Dies bedeute 70-Stunden-Wochen, die oft genug immer noch mit dem Gefühl behaftet seien, dass zwischen Familie, Beruf und Ehrenamt doch das ein oder andere immer wieder ein bisschen kurz komme. Zudem sieht Maul die Herausforderungen für die Kommunen nicht kleiner werden, im Gegenteil. Wie solle es zum Beispiel in der Praxis gehen, wenn ein Ganztagesplatz nicht nur im Kindergartenbereich, sondern auch in der Grundschule zum Rechtsanspruch werde? Sein Heimatort stehe momentan so gut da wie noch nie, meint Stefan Maul. Seit mehreren Jahren sei keine Kreditaufnahme nötig gewesen, die Einwohnerzahl liege stabil bei über 1600, bis auf die Grundschule seien in den letzten Jahren alle kommunalen Gebäudlichkeiten saniert worden und nicht zuletzt auch die Kläranlage.

Die Erweiterung des Gewerbegebiets auf dem Lohbuck, die Erschließung eines neuen Wohnbaugebiets, den Kernwegenetzausbau, die Schulsanierung und Maßnahmen im Hochwasserschutz sieht Maul aus Herausforderungen für die nächsten Jahre. Dabei steht der nächste Abschnitt für die Gewerbegebietserweiterung bereits an und die Schulgebäudesanierung beginnt in den Sommerferien 2019 mit der Erneuerung des Dachs. Sowohl bei der Umsetzung des Gewässerentwicklungskonzepts wie auch bei den landwirtschaftlichen Kernwegen und nicht zuletzt bei der Ausweisung eines neuen Wohnbaugebiets sieht Maul Probleme, die in Fragen des Grundeigentums zu suchen sind. Beispielsweise könne Mitteleschenbach in den nächsten Jahren Fördergelder in Höhe von knapp einer Million Euro erhalten, was einer Förderhöhe von satten 85 Prozent entspreche. Dies wäre "ein seltenes Geschenk", doch leider sei "eine sehr starke Zurückhaltung" von Seiten der Grundstückseigentümer festzustellen. Auch im Hinblick auf den Wohnungsbau wäre es aus Sicht des Bürgermeisters wünschenswert, dass innerörtliche Baulücken geschlossen werden könnten: "Es wäre gut, wenn mehr dieser Grundstücke auf den Markt kämen."

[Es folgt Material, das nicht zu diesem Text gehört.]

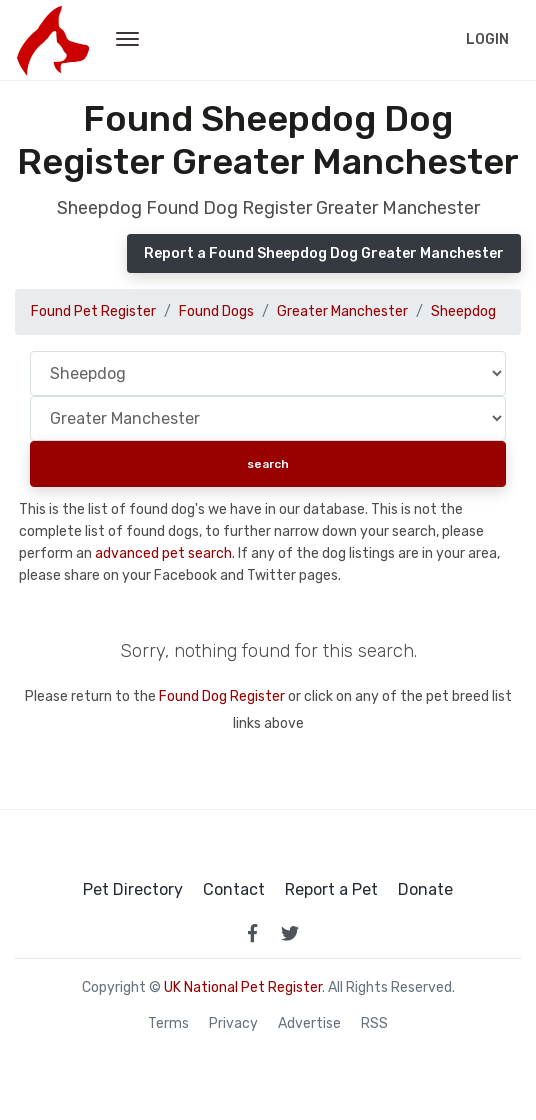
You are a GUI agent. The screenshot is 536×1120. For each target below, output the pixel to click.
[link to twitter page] (290, 933)
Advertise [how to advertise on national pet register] (309, 1024)
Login (487, 39)
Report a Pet (331, 890)
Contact (234, 890)
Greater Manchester (342, 311)
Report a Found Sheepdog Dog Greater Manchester (324, 253)
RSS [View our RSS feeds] (374, 1024)
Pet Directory (133, 890)
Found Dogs (216, 311)
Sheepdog (463, 311)
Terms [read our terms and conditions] (168, 1024)
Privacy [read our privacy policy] (233, 1024)
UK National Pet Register (243, 987)
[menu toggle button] (127, 40)
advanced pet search (163, 553)
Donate (425, 890)
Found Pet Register (93, 311)
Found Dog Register (222, 696)
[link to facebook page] (252, 933)
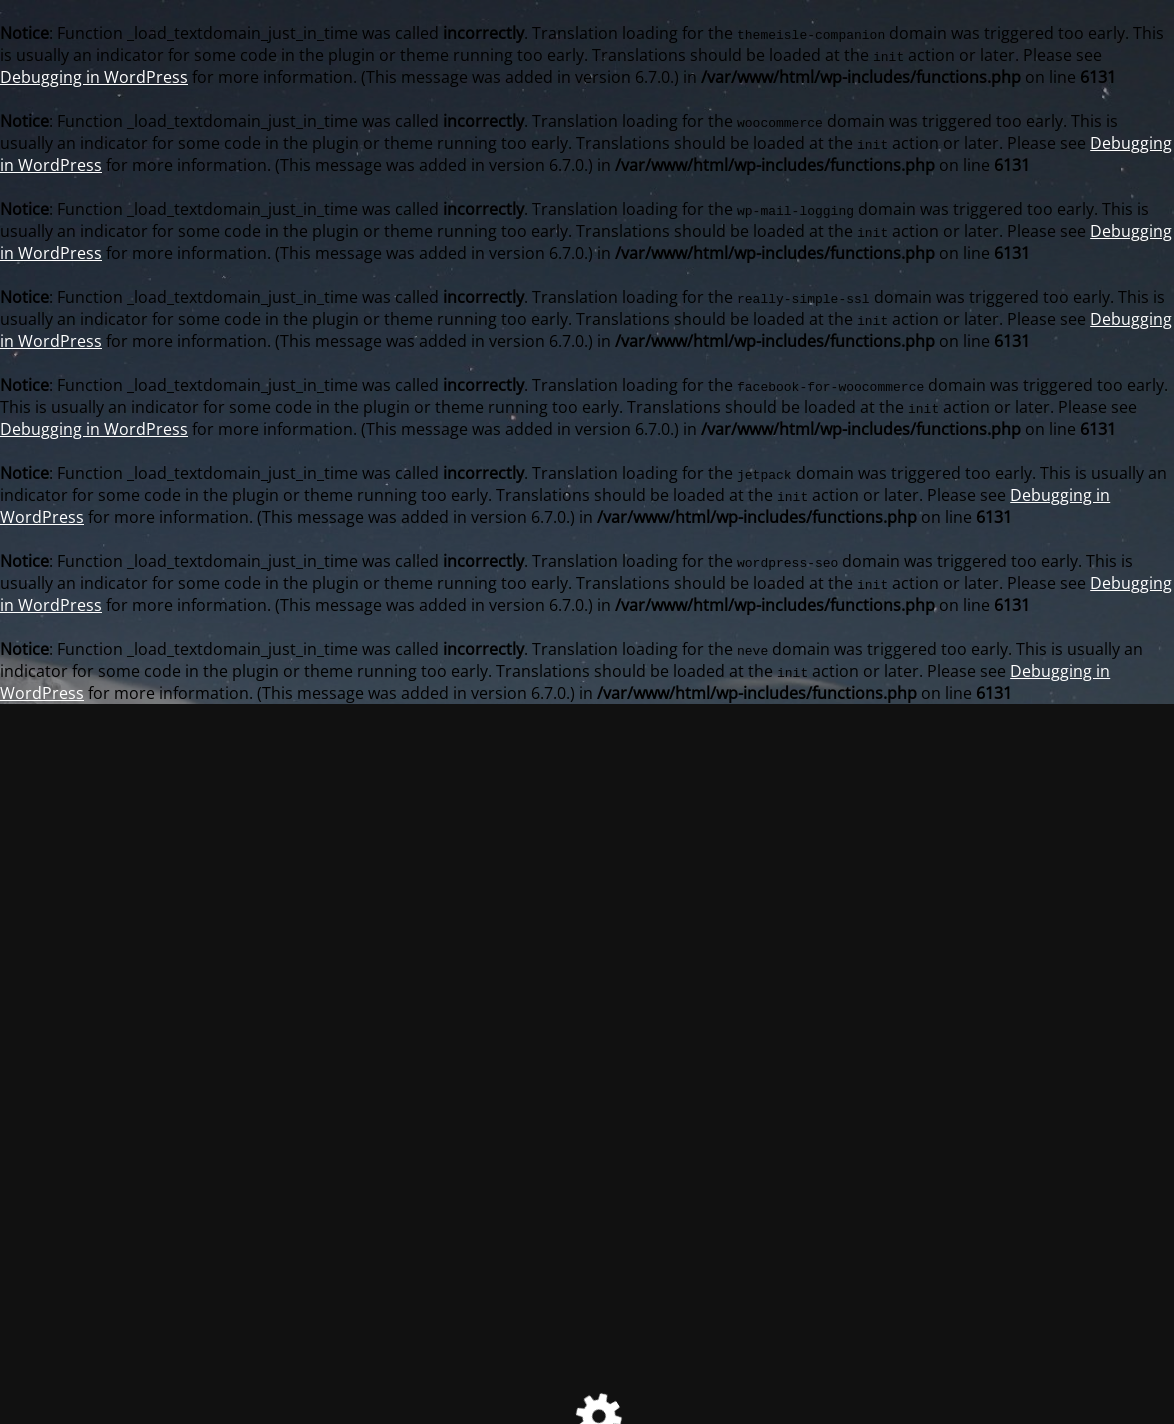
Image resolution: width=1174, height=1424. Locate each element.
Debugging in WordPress (94, 77)
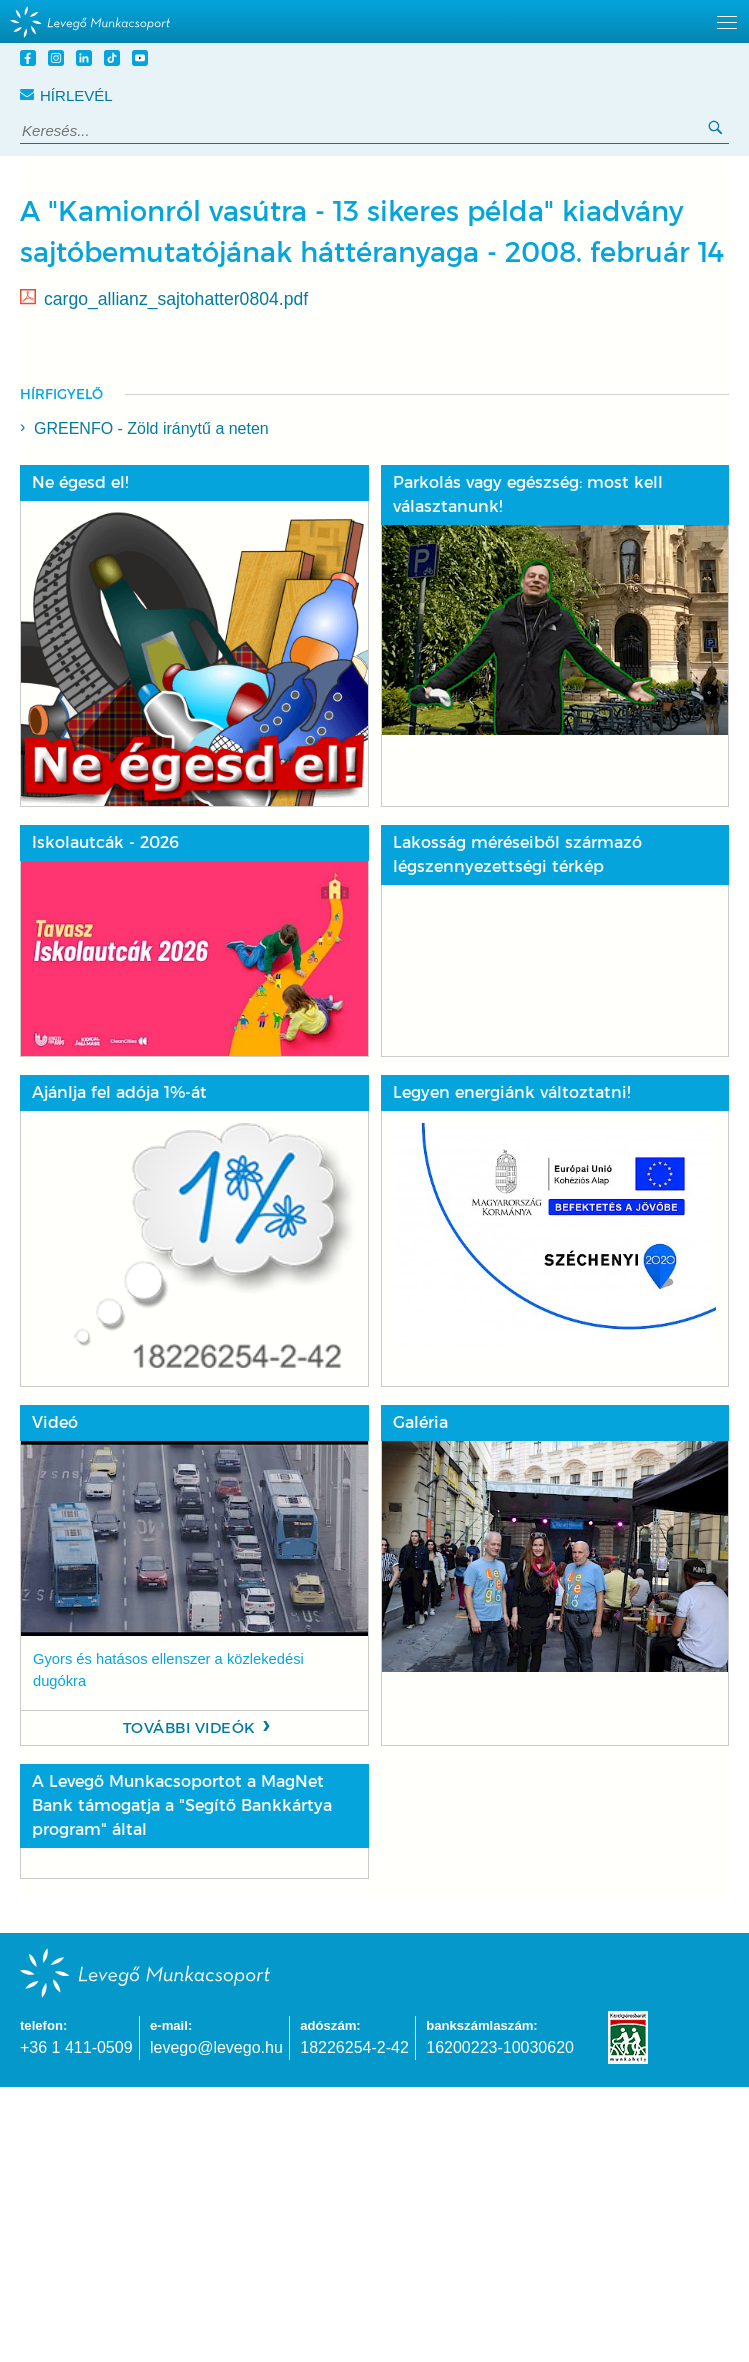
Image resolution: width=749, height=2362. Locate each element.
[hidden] (374, 21)
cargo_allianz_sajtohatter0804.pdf (176, 299)
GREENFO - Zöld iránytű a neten (151, 428)
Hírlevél (66, 95)
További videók (189, 1728)
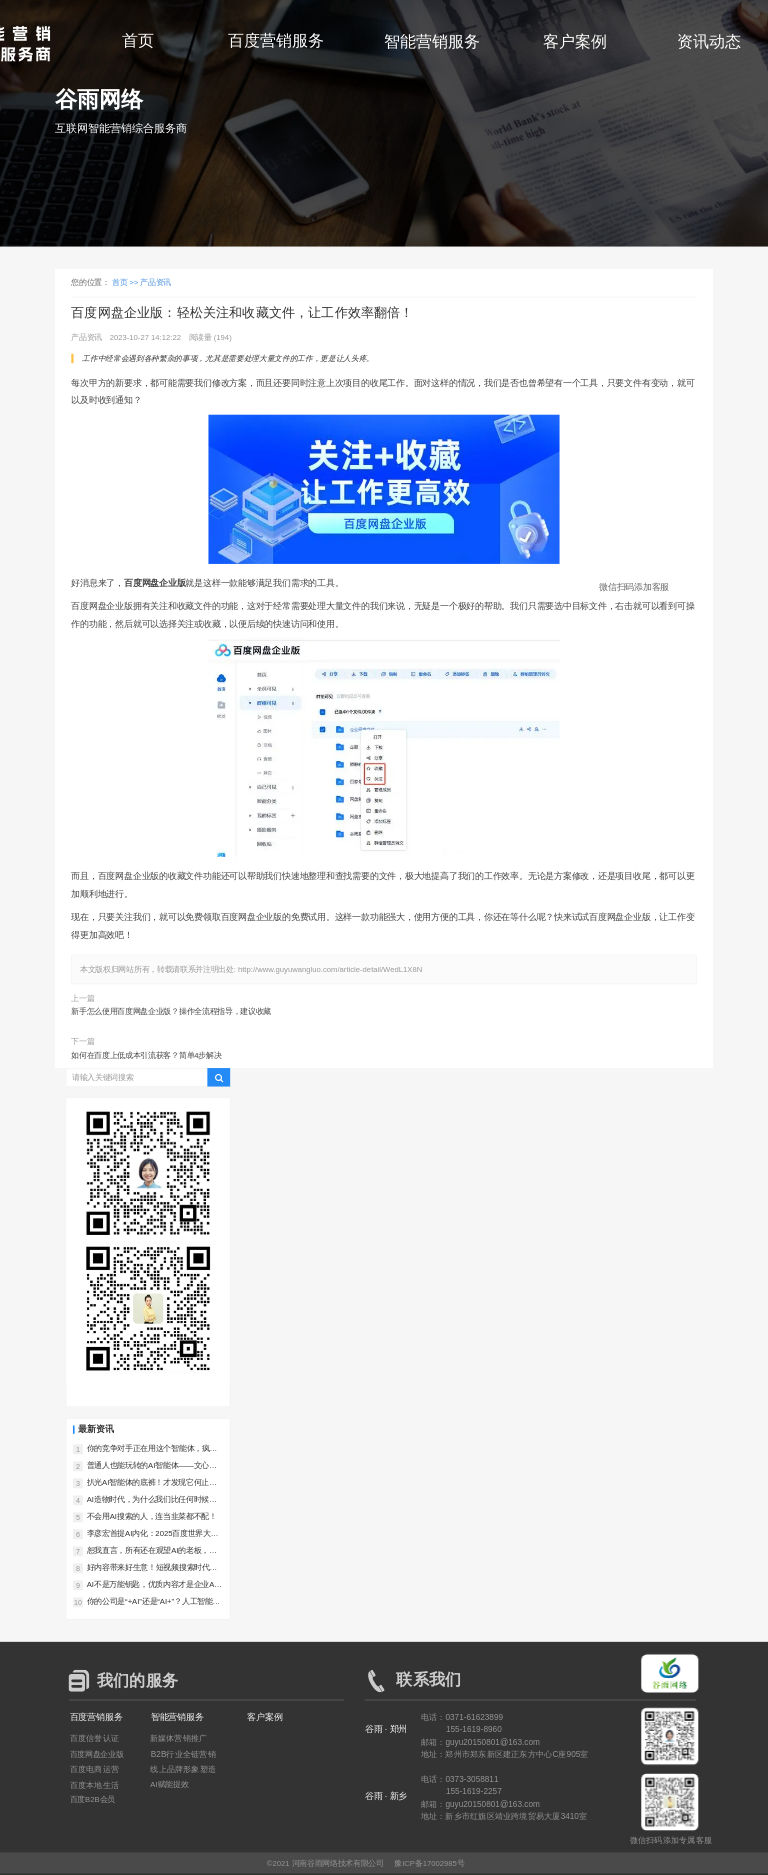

Gewohnt umfassend ging Stefan Maul auf alle Aspekte der kommunalen Situation ein, blickte vor und zurück. Ein "persönlicher Tiefschlag" sei für ihn der Tod des stellvertretenden Bürgermeisters Bernhard Lederer im Juni 2018 gewesen, erinnerte Maul. Dieser habe sich über viele Jahre hinweg an zahlreichen Stellen im öffentlichen Leben von Mitteleschenbach engagiert.

Maul dankte zum Abschluss der Bürgerversammlung 2019 seinen Stellvertretern und dem Gemeinderat für die gute Zusammenarbeit wie auch allen gemeindlichen Mitarbeitern für ihren Dienst. Darüber hinaus richtete er seinen Dank auch an alle ehrenamtlich engagierten Bürger. Ein weiterer Bericht über die Mitteleschenbacher Bürgerversammlung folgt.